As dignified-sounding as it is melodic, the name evokes an era long past, when Old Hollywood actors chain-smoked their way to fame in the latest film noir.
But while he’s never schemed alongside Barbara Stanwyck à la 1944’s “Double Indemnity,” the real Gibson Campbell is a rising star in his own right, as a jack-of-all-trades at Mattituck’s Macari Vineyards.
“We kind of wear many hats here because we’re a boutique winery,” said Campbell, a 30-year-old Mattituck native who lives in Wading River with his girlfriend, Marcie Post. “We’re not big on titles because we all do so many things.”
Campbell, who was hired six years ago as a part-time tasting room employee, is now in charge of selling the winery’s products wholesale to restaurants and liquor stores across Long Island. In addition to working in the tasting room, he’s also the Bergen Road vineyard’s cheese buyer.
And while he graduated in 2003 from SUNY/Binghamton with a bachelor’s degree in English, general literature and rhetoric, the North Fork is exactly where Campbell wants to be.
“As a kid, everybody wants to get out of the town they grew up in, but I feel like the wine industry has grown so much that there’s no place I’d rather come back to,” he said. “I think it’s really cool the wineries out here afford people the opportunity to come back to their hometown and make a living in an exciting industry.”
Q: Tell me about your most memorable on-the-job moment.
A: One of the more memorable is when we won [NY Food & Wine Classic’s] ‘Winery of the Year’ in 2014 because it’s such a high honor to win that award. When we got the news in the office, it was such a cool moment for everybody.

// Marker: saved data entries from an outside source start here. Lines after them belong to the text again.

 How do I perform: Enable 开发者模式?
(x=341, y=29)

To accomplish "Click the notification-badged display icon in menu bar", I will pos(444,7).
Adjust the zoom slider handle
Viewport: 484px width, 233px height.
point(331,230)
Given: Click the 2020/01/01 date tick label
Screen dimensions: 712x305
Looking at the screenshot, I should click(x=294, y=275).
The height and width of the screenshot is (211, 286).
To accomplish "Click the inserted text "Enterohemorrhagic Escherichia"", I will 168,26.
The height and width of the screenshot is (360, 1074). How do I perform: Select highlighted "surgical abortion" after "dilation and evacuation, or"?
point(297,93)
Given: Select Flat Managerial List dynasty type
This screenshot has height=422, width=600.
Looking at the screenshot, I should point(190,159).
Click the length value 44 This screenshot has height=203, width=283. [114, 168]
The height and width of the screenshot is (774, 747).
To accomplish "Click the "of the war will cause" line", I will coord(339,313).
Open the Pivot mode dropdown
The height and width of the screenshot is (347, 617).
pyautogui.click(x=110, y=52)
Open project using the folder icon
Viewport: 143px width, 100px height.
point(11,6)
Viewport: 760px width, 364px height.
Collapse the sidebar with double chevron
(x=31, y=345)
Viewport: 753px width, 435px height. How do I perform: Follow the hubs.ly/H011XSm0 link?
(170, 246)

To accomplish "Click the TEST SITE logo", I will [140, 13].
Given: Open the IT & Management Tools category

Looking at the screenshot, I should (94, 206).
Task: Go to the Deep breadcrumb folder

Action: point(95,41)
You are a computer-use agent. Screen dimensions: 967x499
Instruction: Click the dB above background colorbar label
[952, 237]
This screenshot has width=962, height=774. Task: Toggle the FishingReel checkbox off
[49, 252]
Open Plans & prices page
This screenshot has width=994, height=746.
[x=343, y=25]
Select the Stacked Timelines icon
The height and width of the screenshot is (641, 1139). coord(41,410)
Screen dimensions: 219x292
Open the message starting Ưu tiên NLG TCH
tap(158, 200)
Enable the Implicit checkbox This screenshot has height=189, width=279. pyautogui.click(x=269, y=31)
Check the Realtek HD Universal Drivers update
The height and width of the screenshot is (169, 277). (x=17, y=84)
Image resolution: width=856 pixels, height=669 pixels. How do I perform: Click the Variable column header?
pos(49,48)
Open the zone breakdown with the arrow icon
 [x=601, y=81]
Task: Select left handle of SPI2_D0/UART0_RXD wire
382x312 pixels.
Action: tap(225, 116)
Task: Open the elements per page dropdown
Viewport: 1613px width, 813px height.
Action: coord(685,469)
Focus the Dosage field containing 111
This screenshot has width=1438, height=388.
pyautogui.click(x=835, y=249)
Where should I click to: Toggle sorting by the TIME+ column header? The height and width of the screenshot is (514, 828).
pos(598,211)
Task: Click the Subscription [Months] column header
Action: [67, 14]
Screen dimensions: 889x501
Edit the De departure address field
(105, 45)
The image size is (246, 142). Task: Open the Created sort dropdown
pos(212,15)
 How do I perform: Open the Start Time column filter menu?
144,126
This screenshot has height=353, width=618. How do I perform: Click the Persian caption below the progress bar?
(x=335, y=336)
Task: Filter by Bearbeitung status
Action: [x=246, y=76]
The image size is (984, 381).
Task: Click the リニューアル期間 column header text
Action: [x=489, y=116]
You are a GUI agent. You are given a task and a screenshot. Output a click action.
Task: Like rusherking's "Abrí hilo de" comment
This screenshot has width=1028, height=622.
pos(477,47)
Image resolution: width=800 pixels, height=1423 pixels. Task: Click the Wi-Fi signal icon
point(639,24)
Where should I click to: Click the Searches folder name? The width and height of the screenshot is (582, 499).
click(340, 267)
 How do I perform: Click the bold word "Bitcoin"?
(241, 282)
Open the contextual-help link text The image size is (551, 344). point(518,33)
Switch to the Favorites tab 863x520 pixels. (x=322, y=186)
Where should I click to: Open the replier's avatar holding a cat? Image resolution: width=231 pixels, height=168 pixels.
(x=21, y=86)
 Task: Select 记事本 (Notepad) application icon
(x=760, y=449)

When all your hard work pays off, it’s really gratifying.
Q: How about the most embarrassing?
A: When an entire bar full of people watched me push a cork into a jeroboam bottle of rosé, which is essentially four bottles of wine.
Q: What do you enjoy most about your job?
A: Getting to take part in different facets of the business. I’m out on the road a lot of the week selling wine, but I also get to taste the wines as they’re being brought in. I get to go downstairs and talk with [winemaker] Kelly [Urbanik Koch] and see how she did the blend and taste from the tank. It keeps it interesting. You’re never doing the same thing every day. Also, I’d say forming relationships with my vendors and customers. A lot of them I now call my friends.
Q: On the flip side, what is the most challenging aspect?
A: Traveling is kind of hard for salesmen; you’re all over the place. Basically anywhere from Long Beach to Montauk is my territory. But it’s also a blessing because there are so many good restaurants on Long Island. That’s a challenge, but it’s a challenge that I like.
Q: What’s your favorite budget-friendly wine?
A: You can always find good deals on gamay Beaujolais. They’re really food-friendly wines that you can drink when they’re a little bit younger, so they tend not to fetch as high as a price. Or rosés are always awesome in the summer because they’re always under $20.
Q: Which varietal do you like best?
A: I like a lot of the Loire Valley varietals because we tend to grow them well here on Long Island also. So: sauvignon blanc, cabernet franc. They’re kind of our superstar grapes out here. I like wines with balance, so I tend to like wines that have some good acidity but are also are balanced with fruit. I feel like those two varietals kind of hold those qualities.
Q: Is there a varietal you think is overrated?
A: No. I’ve learned to never say you don’t like something … Chardonnay used to not be my favorite varietal. Then you have a white Burgundy that blows your mind and you’re like, “Oh, I love chardonnay.”
Q: What is your favorite North Fork restaurant?
A: Oh, that’s tough. I can’t pick a favorite restaurant. [Laughs.] We have such great relationships with so many restaurants that it’s hard to figure out which would be my actual favorite. We’ve done a ton of events with all the restaurants in Greenport; I had my birthday party at First and South.
Q: Who do you admire in the local wine industry?
A: All the winemakers and the people who have started from the ground up out here and created their own brands or made their own wine. I think that’s a really challenging thing to do. And winemaking is so technical that it’s a really interesting thing to be part of.
Q: What advice would you give prospective visitors to Macari Vineyards?
A: Come with an open mind and do a little bit of research before you come if you’re not familiar with wine tasting. There are plenty of YouTube videos about how to taste wine. Also, don’t be afraid to ask questions because it’s ultimately a learning experience.